Actividad A: Según el fragmento sobre Tudela, ¿a partir de qué año empezaron a dar frutos las medidas sociales?
Actividad B: Cita del fragmento sobre Tudela el pasaje que empieza en las palabras "Así, vemos cómo" y termina después de "los primeros casos.".
Actividad C: Escribe cómo sigue el fragmento sobre las medidas de Tudela a partir de su última oración.

Fragmento de página:
------

Así, vemos cómo en 1485 y 1495, Tudela cierra sus puertas a cal y canto. Cómo en 1518, 1520 y 1523, la ciudad no tiene escrúpulos en rehabilitar a un médico condenado por la Inquisición. A partir de 1530, esas medidas sociales van dando sus frutos. Eso sí, siempre impuestas con un tono dictatorial y sin poder evitar un gran quebranto económico y social. Esa mejora, la verdad, poco tuvo que ver con la medicina. De hecho, como criticaba el ayuntamiento tudelano ese año, los médicos fueron los primeros en abandonar la ciudad cuando se declararon los primeros casos.

------

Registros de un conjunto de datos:

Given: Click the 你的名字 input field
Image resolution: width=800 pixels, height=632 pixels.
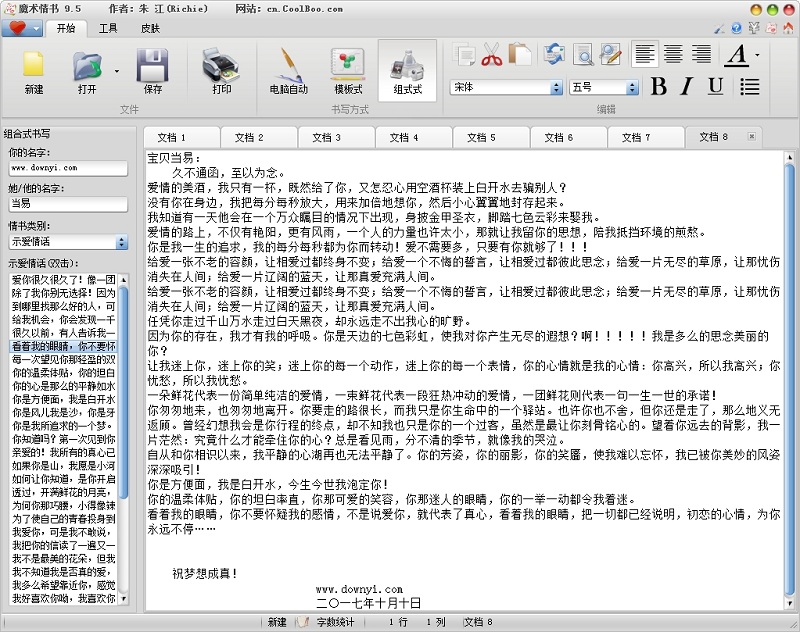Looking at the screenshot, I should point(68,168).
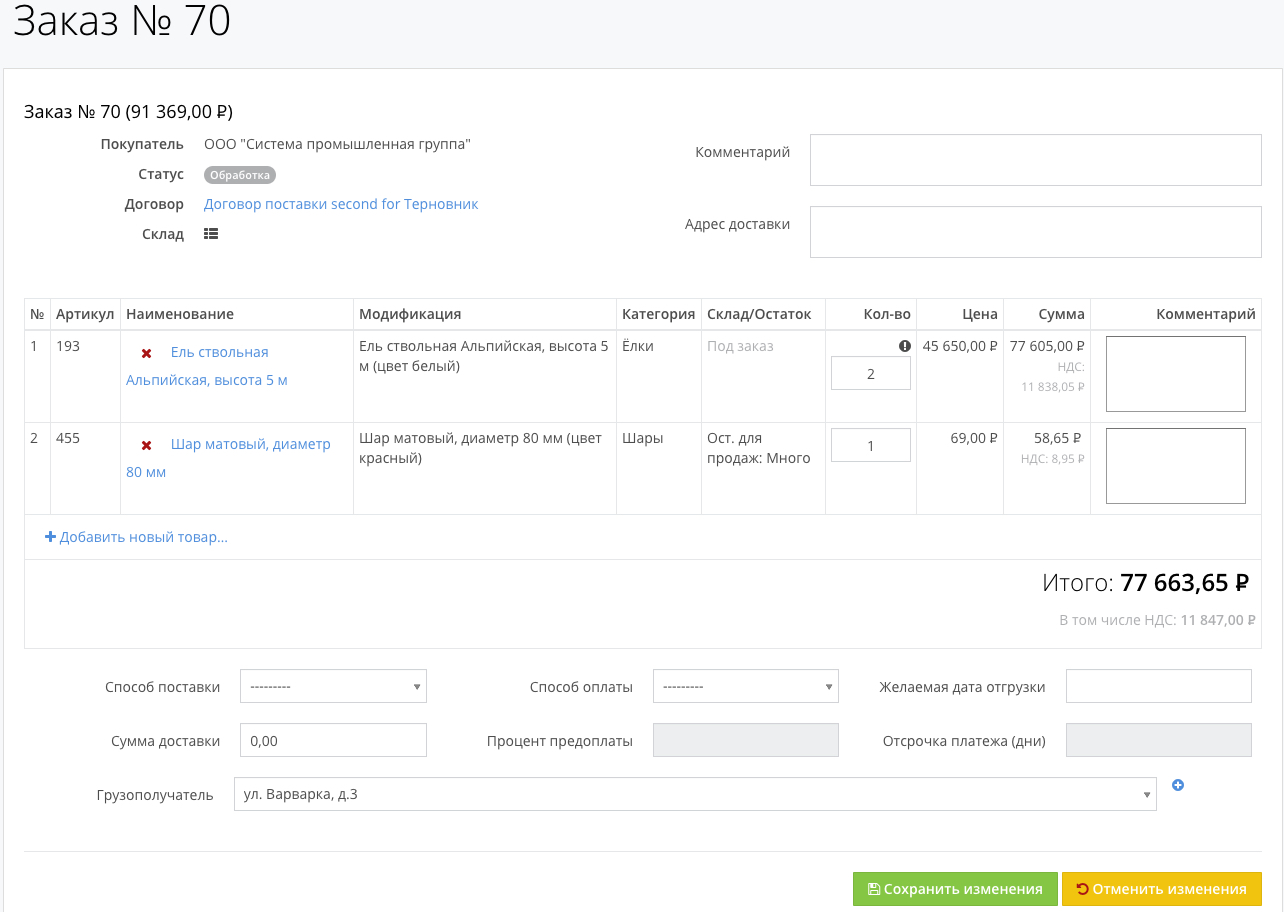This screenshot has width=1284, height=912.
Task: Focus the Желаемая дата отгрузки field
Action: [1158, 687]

------

Respuesta A: A partir de 1530.

Respuesta B:
Así, vemos cómo en 1485 y 1495, Tudela cierra sus puertas a cal y canto. Cómo en 1518, 1520 y 1523, la ciudad no tiene escrúpulos en rehabilitar a un médico condenado por la Inquisición. A partir de 1530, esas medidas sociales van dando sus frutos. Eso sí, siempre impuestas con un tono dictatorial y sin poder evitar un gran quebranto económico y social. Esa mejora, la verdad, poco tuvo que ver con la medicina. De hecho, como criticaba el ayuntamiento tudelano ese año, los médicos fueron los primeros en abandonar la ciudad cuando se declararon los primeros casos.

Respuesta C:
Más importancia se dio a las medidas espirituales. La plaga se consideraba un castigo de Dios. Ese mismo año de 1530, para librarse de la epidemia, los tudelanos sacaron en procesión a Santa Ana, a quien harían su patrona por haberlo conseguido. La propia procesión del Corpus en estaba encabezada por las imágenes de San Roque, San Sebastián y Santa Ana. Todos ellos, protectores contra la peste. Lo mismo hicieron los pueblos cercanos. Y así la Ribera, como el resto de Navarra, se llenará de imágenes, ermitas, cofradías, peregrinaciones y celebraciones en honor a estos santos, para implorar y agradecer su intercesión frente a ese enemigo mortal e invisible.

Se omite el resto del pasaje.